KEPANITERAAN KLINIK DEPARTEMENILMU KESEHATAN JIWA


FAKULTAS KEDOKTERAN UNIVERSITAS YARSI
RS BHAYANGKARA TK I R.SAID SUKANTO
PERIODE 13 JUNI 2022 – 16 JULI 2022
ABSTRAK
Depresi postpartum adalah masalah kesehatan serius yang dapat
mempengaruhi sekitar 15% dari populasi wanita setelah melahirkan. Ini
sering menyampaikan konsekuensi negatif yang signifikan kepada
keturunannya. Gejala dan faktor risiko agak mirip dengan yang
ditemukan pada depresi non-postpartum.
01.
PERKENALAN
PERKENALAN
Depresi pascapersalinan telah menimbulkan masalah kesehatan masyarakat yang
utama. Diperkirakan sekitar 15% wanita dalam waktu 1 tahun setelah melahirkan dapat
menderita PPD . Seperti depresi berat, PPD adalah gangguan yang melumpuhkan.

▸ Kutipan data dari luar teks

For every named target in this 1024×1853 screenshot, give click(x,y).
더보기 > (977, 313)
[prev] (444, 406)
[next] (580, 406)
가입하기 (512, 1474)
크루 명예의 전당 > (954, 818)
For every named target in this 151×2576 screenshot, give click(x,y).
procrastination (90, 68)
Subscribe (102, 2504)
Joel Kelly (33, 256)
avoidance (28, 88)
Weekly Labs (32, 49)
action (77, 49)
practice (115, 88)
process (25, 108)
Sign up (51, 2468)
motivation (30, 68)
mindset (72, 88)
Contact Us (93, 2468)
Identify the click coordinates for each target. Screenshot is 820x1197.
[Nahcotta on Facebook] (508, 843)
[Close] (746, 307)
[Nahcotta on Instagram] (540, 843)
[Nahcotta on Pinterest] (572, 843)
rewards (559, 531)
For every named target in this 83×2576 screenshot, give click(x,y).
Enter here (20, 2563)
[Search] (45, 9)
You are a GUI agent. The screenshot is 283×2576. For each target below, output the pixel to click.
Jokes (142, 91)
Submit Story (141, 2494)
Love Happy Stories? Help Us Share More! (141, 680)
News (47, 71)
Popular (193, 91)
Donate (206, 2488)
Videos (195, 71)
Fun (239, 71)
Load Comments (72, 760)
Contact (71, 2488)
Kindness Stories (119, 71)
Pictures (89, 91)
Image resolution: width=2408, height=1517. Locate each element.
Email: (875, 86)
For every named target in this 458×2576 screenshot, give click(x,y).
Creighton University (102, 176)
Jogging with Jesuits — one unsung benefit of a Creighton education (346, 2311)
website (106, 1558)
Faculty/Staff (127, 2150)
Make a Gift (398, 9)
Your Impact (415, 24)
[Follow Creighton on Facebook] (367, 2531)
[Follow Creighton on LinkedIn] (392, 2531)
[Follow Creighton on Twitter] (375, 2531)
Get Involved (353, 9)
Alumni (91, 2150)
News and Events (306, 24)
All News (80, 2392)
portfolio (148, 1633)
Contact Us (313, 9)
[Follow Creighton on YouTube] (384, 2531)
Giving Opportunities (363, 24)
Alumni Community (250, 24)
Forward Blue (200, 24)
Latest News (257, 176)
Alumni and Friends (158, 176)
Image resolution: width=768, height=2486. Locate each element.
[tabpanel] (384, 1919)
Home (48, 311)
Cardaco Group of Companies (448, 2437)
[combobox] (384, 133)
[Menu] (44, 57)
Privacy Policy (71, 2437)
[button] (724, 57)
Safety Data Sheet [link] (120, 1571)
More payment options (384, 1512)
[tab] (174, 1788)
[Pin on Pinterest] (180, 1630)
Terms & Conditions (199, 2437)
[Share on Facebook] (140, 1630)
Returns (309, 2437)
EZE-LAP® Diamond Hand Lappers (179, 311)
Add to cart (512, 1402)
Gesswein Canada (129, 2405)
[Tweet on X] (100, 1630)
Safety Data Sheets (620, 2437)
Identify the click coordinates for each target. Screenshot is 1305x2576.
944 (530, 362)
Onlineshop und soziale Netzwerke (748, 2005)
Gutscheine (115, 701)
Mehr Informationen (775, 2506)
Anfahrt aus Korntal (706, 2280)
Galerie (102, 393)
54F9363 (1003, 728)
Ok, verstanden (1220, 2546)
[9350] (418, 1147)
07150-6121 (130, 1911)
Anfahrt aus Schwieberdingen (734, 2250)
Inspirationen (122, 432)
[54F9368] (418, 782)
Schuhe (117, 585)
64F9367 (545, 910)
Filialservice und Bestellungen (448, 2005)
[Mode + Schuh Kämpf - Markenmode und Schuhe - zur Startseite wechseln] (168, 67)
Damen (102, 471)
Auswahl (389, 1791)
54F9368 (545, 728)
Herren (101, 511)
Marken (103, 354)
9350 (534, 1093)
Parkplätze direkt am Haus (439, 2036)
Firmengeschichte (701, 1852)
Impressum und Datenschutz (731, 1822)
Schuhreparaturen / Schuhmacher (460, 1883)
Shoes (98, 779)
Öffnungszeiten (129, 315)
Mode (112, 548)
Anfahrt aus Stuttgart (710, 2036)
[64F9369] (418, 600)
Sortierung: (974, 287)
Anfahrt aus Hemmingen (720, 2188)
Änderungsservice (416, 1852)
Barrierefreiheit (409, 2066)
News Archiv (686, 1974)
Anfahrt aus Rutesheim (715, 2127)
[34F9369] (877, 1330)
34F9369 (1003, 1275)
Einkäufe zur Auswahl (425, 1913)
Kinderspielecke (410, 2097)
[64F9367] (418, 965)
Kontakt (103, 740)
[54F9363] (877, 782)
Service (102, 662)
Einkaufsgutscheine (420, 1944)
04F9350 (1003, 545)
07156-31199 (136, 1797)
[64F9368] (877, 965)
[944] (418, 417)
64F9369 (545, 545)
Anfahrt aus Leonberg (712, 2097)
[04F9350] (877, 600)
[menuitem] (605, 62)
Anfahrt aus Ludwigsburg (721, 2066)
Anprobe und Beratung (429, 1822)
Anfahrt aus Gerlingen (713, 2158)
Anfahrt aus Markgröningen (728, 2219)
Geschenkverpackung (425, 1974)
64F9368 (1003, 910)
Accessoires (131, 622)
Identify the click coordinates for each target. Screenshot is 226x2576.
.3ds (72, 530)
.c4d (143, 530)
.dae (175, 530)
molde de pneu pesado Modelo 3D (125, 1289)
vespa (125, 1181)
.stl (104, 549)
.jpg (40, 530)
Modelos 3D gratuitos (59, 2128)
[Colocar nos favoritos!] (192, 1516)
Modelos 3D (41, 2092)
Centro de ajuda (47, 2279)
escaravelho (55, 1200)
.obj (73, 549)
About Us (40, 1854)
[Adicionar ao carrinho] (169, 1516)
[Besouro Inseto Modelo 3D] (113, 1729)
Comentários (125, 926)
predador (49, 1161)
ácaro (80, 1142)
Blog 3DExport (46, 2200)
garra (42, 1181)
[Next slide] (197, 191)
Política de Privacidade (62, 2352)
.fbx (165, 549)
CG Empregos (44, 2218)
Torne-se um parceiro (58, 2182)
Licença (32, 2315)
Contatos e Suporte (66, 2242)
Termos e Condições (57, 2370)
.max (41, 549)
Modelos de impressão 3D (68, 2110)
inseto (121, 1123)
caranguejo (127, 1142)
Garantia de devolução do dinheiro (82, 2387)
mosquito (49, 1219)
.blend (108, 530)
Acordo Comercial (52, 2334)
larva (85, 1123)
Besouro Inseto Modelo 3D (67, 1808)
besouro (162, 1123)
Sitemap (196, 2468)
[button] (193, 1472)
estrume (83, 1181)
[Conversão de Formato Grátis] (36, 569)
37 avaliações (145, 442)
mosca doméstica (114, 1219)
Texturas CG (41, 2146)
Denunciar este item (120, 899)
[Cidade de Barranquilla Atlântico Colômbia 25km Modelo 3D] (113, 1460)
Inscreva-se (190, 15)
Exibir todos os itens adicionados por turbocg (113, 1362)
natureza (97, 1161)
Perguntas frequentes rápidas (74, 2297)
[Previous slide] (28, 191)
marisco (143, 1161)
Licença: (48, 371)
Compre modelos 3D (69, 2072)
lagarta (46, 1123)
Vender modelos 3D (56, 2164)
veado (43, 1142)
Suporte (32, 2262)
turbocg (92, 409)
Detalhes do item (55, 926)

Bunuh diri terkait PPD telah menjadi penyebab kematian kedua bagi wanita pada
periode postpartum. Sementara antidepresan efektif dalam mengobati PPD dalam banyak
kasus, kemungkinan efek samping obat antidepresan telah menjadi perhatian besar. Oleh
karena itu, sangat penting untuk mengidentifikasi PPD pada tahap awal.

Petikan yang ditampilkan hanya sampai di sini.